所示原文:

"""

题目描述:
Additive number is a string whose digits can form additive sequence.A valid additive sequence should contain at least three numbers. Except for the first two numbers, each subsequent number in the sequence must be the sum of the preceding two.
Given a string containing only digits '0'-'9', write a function to determine if it's an additive number.
Note: Numbers in the additive sequence cannot have leading zeros, so sequence 1, 2, 03 or 1, 02, 3 is invalid.
Example 1:
Input: "112358"
Output: true
Explanation: The digits can form an additive sequence: 1, 1, 2, 3, 5, 8.
1 + 1 = 2, 1 + 2 = 3, 2 + 3 = 5, 3 + 5 = 8
Example 2:
Input: "199100199"
Output: true
Explanation: The additive sequence is: 1, 99, 100, 199.
1 + 99 = 100, 99 + 100 = 199
Follow up:
How would you handle overflow for very large input integers?
思路:就是将整个字符串分割为一个一个的数字,在分割的过程中判断是否符合条件,如果有符合的情况,则正确;如果所有分割情况都不符合条件则错误。
#include<cstdio>
#include<string>
#include<vector>
#include<stdlib.h>
using namespace std;
bool check(string num,int start,vector<long long>& nums,int count)
{
if(count==num.length())
{
if(nums.size()>2)

"""

所给数据:
"""

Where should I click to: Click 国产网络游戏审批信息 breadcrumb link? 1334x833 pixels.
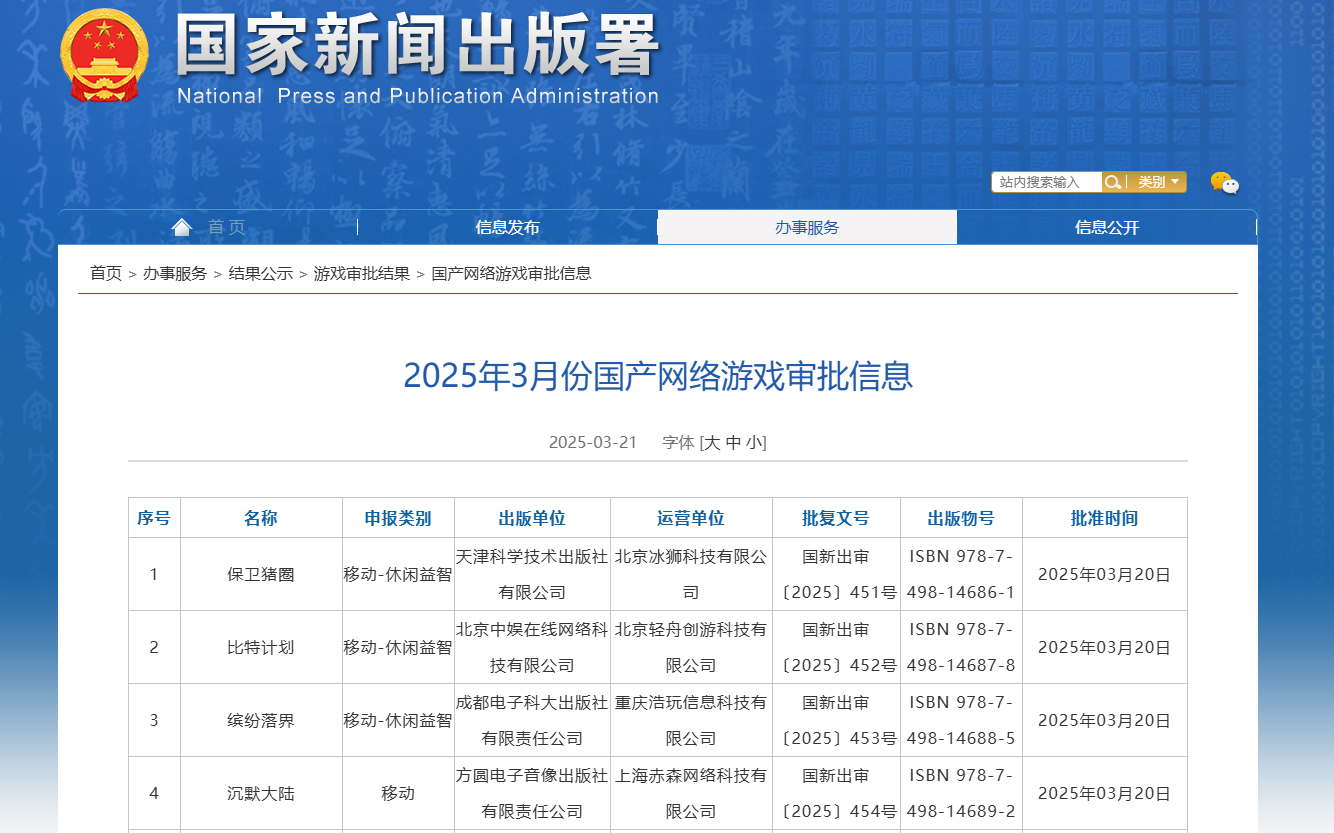tap(511, 273)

"""

练习 A:
请依据累加数题解回答下列问题：
(i) 一个有效的累加序列至少应包含几个数？
(ii) 示例2中，输入"199100199"构成的累加序列是什么？
(iii) 按照思路部分的说法，在什么情况下判定为错误？
练习 B:
请逐字照录累加数题解中以含有“思路:就是将整个字符串分割为”的文字开头、以“if(nums.size()>2)”结尾的部分。
练习 C:
请从累加数题解最后显示的一行之后接着往下写。
以上材料取自其他来源。

解答 A:
(i) 至少三个数。
(ii) 1, 99, 100, 199。
(iii) 所有分割情况都不符合条件时判定为错误。

解答 B:
思路:就是将整个字符串分割为一个一个的数字,在分割的过程中判断是否符合条件,如果有符合的情况,则正确;如果所有分割情况都不符合条件则错误。
#include<cstdio>
#include<string>
#include<vector>
#include<stdlib.h>
using namespace std;
bool check(string num,int start,vector<long long>& nums,int count)
{
if(count==num.length())
{
if(nums.size()>2)

解答 C:
{
// for(int i=0;i<nums.size();i++)
// printf("%lld ",nums[i]);
// printf("\n");
return true;
}
else
return false;
}
else
{
for(int i=1;i+start<=num.length();i++)
{
long long number = atoll(num.substr(start,i).c_str());
//分割成的数字不能以0开头
if(number!=0&&atoll(num.substr(start,1).c_str())==0)
return false;
if(nums.size()>=2)
{
long long num1 = nums[nums.size()-1];
long long num2 = nums[nums.size()-2];
if(number!=num1+num2)
continue;
}
nums.push_back(number);
if(check(num,start+i,nums,count+i))
return true;
nums.pop_back();
}
return false;
}
}
bool isAdditiveNumber(string num)
{
if(num.length()<3)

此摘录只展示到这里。